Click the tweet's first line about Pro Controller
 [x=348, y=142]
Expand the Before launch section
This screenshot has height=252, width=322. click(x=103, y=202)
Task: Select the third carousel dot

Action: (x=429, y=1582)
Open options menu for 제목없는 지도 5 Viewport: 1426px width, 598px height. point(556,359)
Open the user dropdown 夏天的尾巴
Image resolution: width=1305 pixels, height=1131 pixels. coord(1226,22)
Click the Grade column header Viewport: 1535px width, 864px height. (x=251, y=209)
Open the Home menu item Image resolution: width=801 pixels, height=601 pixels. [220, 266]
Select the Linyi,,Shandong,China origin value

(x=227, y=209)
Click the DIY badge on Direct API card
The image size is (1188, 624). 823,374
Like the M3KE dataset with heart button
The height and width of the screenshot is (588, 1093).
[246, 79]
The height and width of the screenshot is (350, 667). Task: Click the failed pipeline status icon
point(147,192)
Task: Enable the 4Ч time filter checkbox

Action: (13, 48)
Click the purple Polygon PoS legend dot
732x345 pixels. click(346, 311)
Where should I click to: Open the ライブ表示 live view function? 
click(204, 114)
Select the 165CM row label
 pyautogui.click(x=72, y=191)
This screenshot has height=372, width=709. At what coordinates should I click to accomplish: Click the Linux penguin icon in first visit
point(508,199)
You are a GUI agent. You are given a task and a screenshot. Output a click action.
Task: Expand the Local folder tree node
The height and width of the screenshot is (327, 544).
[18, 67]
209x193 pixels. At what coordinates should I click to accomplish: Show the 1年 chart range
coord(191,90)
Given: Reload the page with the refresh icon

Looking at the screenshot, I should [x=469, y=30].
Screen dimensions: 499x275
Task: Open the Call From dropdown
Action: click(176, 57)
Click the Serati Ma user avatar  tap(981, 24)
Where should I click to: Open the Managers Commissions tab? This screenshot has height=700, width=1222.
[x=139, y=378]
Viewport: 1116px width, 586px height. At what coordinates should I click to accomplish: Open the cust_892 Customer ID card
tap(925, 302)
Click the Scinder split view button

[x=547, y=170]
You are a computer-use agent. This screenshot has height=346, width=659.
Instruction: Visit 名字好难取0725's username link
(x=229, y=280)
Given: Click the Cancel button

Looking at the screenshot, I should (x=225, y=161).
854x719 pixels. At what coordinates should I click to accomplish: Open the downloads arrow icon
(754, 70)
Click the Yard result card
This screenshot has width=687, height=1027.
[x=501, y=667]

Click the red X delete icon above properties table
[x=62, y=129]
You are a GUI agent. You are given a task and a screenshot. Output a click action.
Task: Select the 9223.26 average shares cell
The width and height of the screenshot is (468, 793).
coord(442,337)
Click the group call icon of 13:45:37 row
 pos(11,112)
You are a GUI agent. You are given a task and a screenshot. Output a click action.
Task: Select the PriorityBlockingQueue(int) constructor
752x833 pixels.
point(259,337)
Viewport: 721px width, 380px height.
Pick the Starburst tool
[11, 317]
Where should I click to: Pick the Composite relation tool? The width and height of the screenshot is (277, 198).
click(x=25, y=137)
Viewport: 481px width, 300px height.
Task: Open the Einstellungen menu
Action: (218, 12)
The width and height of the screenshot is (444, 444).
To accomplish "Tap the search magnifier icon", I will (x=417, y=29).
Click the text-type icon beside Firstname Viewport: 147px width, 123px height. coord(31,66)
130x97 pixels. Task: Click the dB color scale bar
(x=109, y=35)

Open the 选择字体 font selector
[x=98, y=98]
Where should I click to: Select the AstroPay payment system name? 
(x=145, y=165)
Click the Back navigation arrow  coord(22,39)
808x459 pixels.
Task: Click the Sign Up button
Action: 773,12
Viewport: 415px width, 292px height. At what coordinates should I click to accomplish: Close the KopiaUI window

☆ ☆ ☆ ☆ ☆ ☆ ☆

*Task details*.
Set down, word for word, each line from the top of the records above through the line with "Open options menu".

*Written reply*.
Click the tweet's first line about Pro Controller
 [x=348, y=142]
Expand the Before launch section
This screenshot has height=252, width=322. click(x=103, y=202)
Task: Select the third carousel dot

Action: (x=429, y=1582)
Open options menu for 제목없는 지도 5 Viewport: 1426px width, 598px height. point(556,359)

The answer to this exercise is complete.